• **BRIEF**
Rewrite every line of the records below with "sidebar" replaced by "side panel", keeping everything else the same and omitting the pictures.

[Records from a collection]

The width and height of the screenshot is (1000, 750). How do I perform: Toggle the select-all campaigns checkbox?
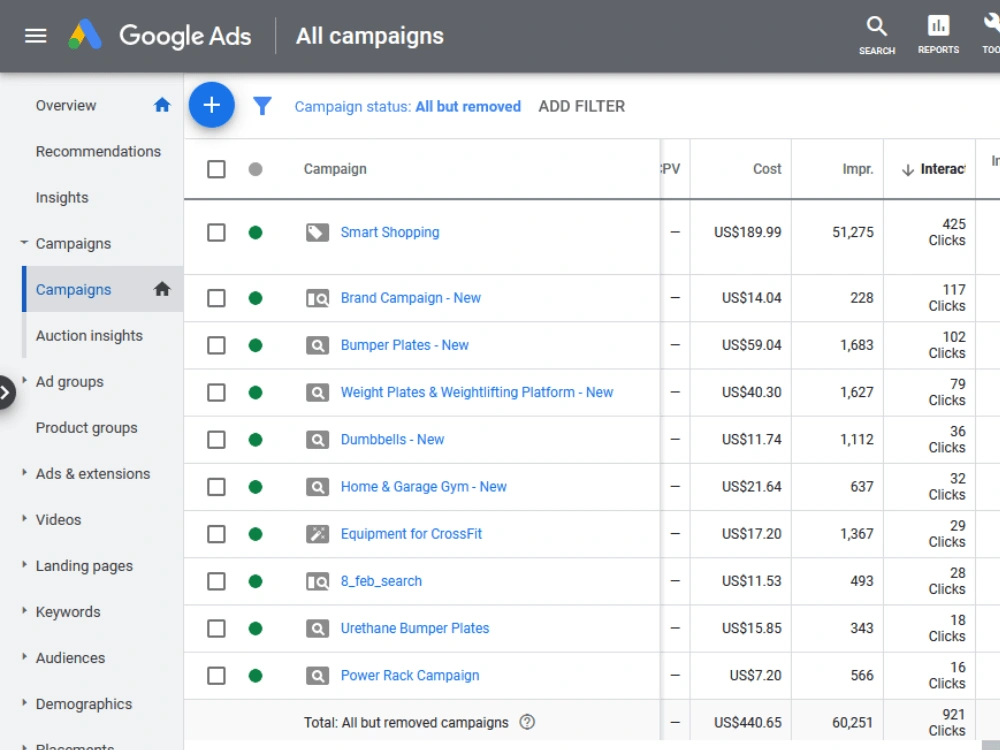[216, 169]
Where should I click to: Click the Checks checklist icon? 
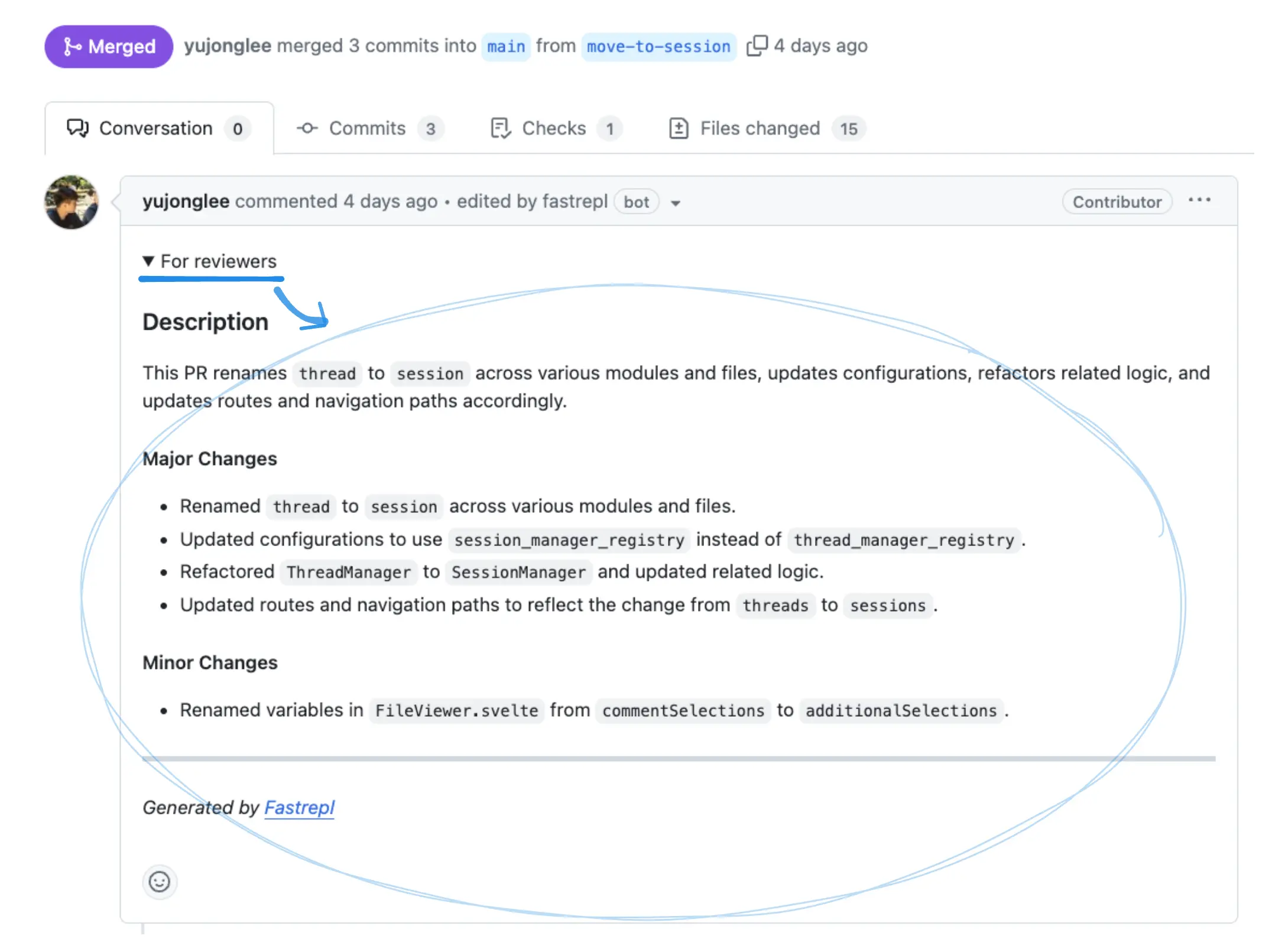pyautogui.click(x=500, y=128)
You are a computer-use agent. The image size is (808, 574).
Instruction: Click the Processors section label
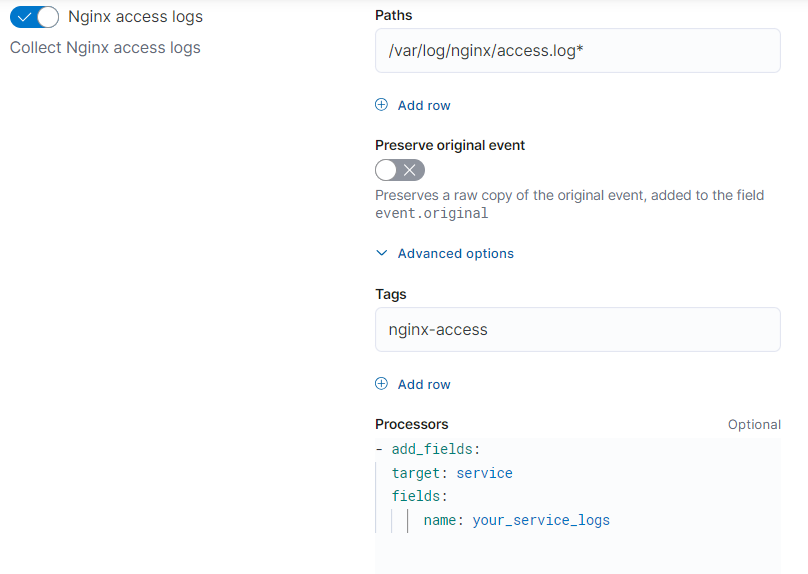[411, 424]
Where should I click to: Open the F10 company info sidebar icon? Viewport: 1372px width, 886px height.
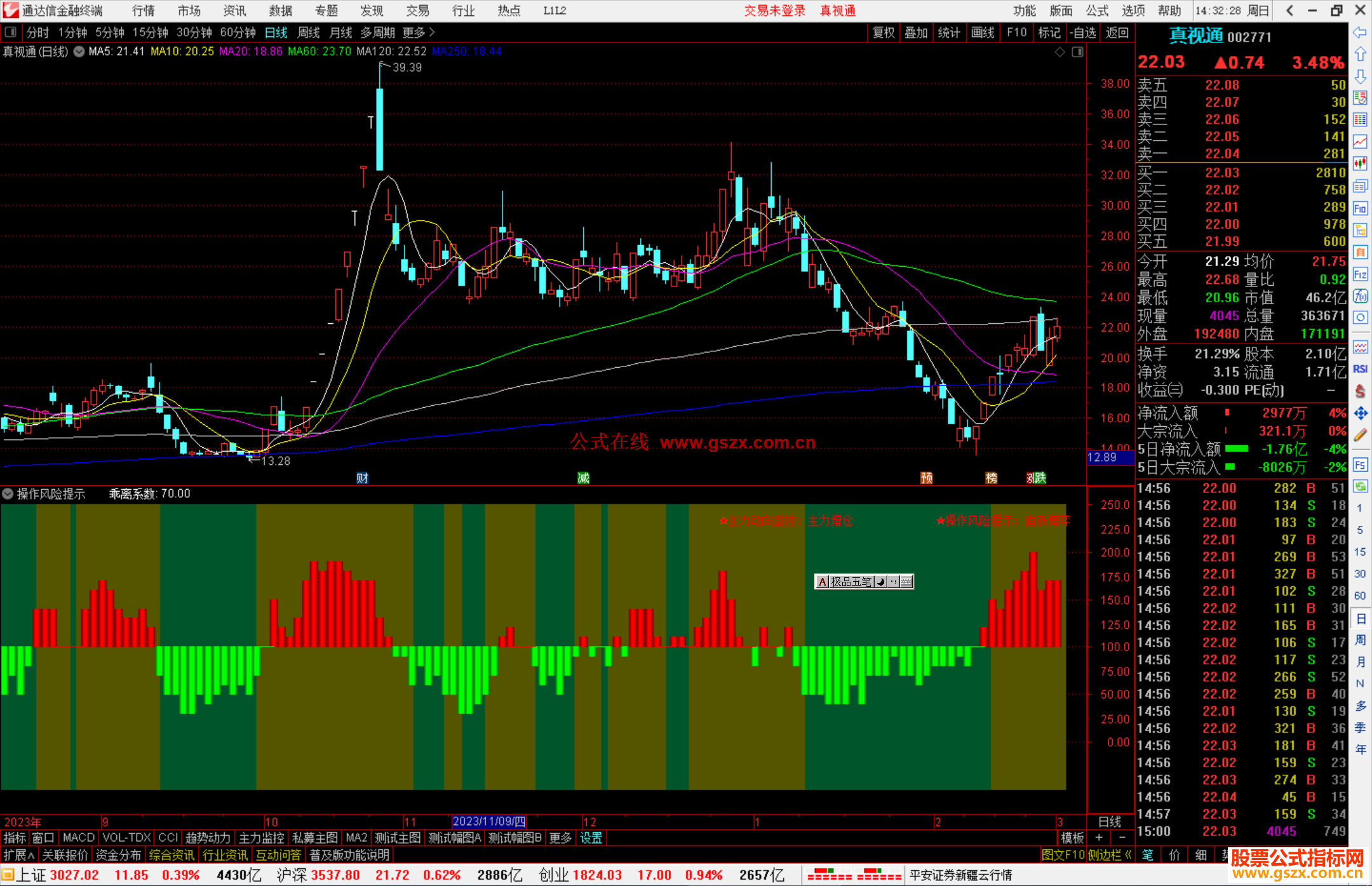[1360, 208]
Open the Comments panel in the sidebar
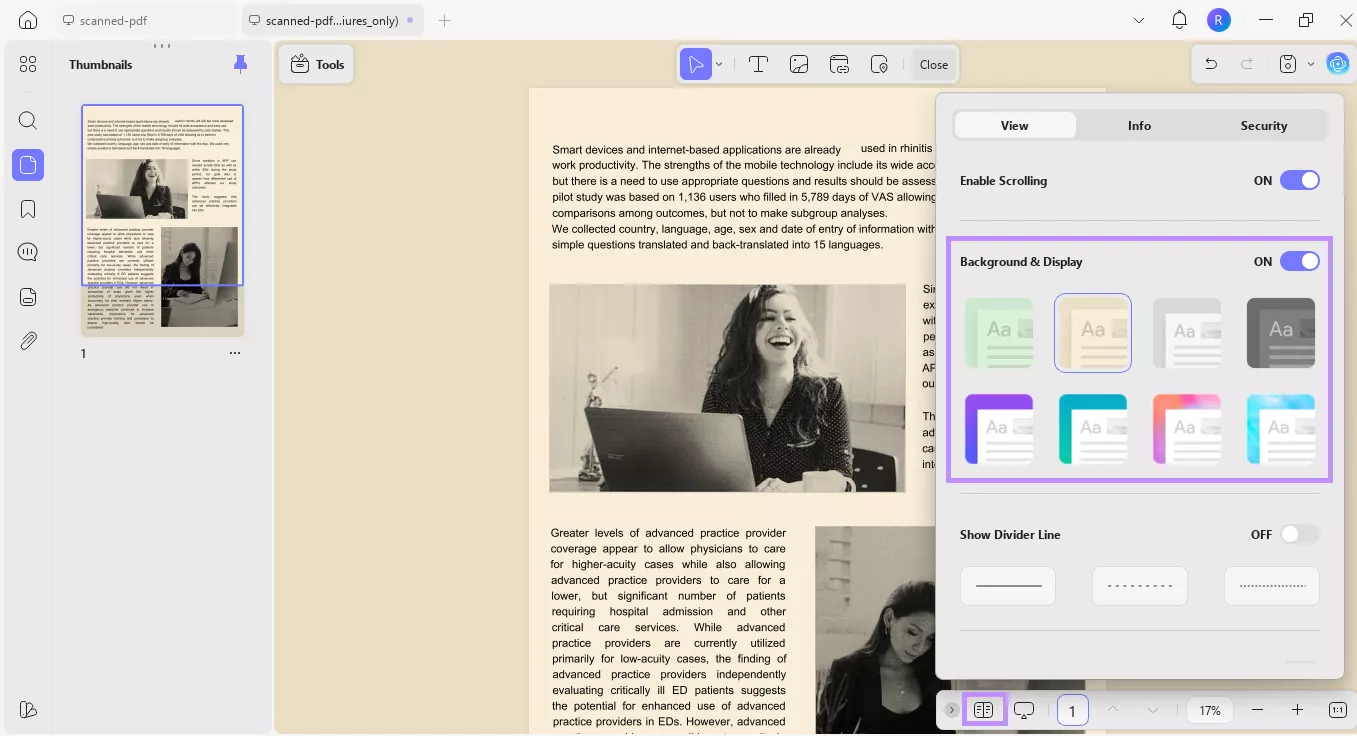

• **CORRECT ANSWER**
The width and height of the screenshot is (1000, 750). How do I perform: Toggle the select-all campaigns checkbox?
[216, 169]
Where should I click to: Click the Checks checklist icon? 
pyautogui.click(x=500, y=128)
You are a computer-use agent. The image size is (808, 574).
Instruction: Click the Processors section label
[411, 424]
Where should I click to: Open the F10 company info side panel icon? Viewport: 1372px width, 886px height.
[1360, 208]
Open the Comments panel in the side panel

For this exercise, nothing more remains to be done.